Author: John Steinbeck
Edition: Paperback
Audio: English (Unknown); English (Original Language); English (Published)
Published: 2002-02-05
ISBN: 014200068X
Number of pages: 192
Publisher: Penguin (Non-Classics)

Book Reviews of Cannery Row: (Centennial Edition)

Book Review: Somewhere between _Cheers_ and _Deadwood_
Summary: 5 Stars

Cannery Row is not Moby Dick or The Great Gatsby. That is, it's not a contender for `the great American novel'. But it is _a_ great American novel. Perhaps the great American anti-novel, for its loosey goosey structure, its whimsical shifting of tone and style, are likely to drive batty anyone who has a very rigid vision of what a novel must be.

This novel follows a long summer-fall season amongst those who lived in Cannery Row, Monterey, during the 1930s but who were not part of the business of canning sardines. That industry permeates their lives -- an endless supply of fish heads for cats, customers for the local businesses, etc. -- but the characters are not part of that industry or any other industry for that matter. They are all marginal to the rest of the world, from the Chinese store owner whose conversations with other people seem limited to discussions of the availability of credit to a male gopher who is conflicted because his paradise home is out of the flow of female gophers, which means he never gets laid. (I'm not making this up.)

The two most main characters, if they can be called that, are Mack and Doc. Mack is `one of the boys' at the Palace Flophouse. You'd call him chronically unemployed -- if the idea of being employed ever occurred to him. The boys individually and collectively don't seem to be playing with a full deck of cards but they live life so grandly and so philosophically that they are wiser than almost any other character or characters in fiction. (Many times, we're told a character is wise but the author can't back it up because they themselves haven't acquired that much wisdom.) Doc, whom I very affectionately envision as a younger version of the Doc in the HBO series Deadwood, is generous and compassionate -- yet lonely -- and the moral center of Cannery Row. [Deadwood with hindsight now looks like an ultraviolent and uncouth version of Cannery Row.] He runs a lab in which he catches animals, mainly from the tidal pools, to sell to schools and universities.

The other reviews note that this novel covers a range of emotions, from tragic deaths (off-stage) to the comic. The humor, however, is more salient: P. G. Wodehouse would have given his right arm to have written this. Many events that most people would cast in a tragic light are played lightly: even when depressed the characters are somehow irrepressible.
....
§ Task
Answer these questions using the Cannery Row review.
(a) How many pages does this edition have?
(b) In what town and decade does the novel take place?
(c) Mainly from where does Doc catch the animals he sells?

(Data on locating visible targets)
....
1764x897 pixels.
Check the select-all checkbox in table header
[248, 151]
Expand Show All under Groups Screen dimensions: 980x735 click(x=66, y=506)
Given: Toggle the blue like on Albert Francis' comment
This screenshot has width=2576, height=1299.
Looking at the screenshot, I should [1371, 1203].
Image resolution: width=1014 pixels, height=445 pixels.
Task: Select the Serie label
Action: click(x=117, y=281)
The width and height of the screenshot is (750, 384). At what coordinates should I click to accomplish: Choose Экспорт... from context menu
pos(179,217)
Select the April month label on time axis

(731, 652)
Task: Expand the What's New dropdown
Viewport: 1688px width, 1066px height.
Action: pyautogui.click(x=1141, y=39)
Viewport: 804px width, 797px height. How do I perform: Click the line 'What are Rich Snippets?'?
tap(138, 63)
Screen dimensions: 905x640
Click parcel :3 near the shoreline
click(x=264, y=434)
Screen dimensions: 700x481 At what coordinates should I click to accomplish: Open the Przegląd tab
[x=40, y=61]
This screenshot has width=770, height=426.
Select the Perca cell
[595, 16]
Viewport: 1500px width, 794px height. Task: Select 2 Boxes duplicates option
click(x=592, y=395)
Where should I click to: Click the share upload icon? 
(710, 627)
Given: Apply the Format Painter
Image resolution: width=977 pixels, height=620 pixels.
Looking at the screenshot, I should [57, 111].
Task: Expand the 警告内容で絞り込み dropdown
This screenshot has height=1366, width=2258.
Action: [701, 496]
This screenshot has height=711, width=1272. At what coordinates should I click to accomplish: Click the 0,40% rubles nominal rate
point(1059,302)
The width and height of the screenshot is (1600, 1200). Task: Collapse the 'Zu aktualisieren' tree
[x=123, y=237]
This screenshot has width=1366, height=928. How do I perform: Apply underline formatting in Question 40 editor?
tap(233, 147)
....
§ The answer
(a) 192
(b) Monterey, in the 1930s
(c) The tidal pools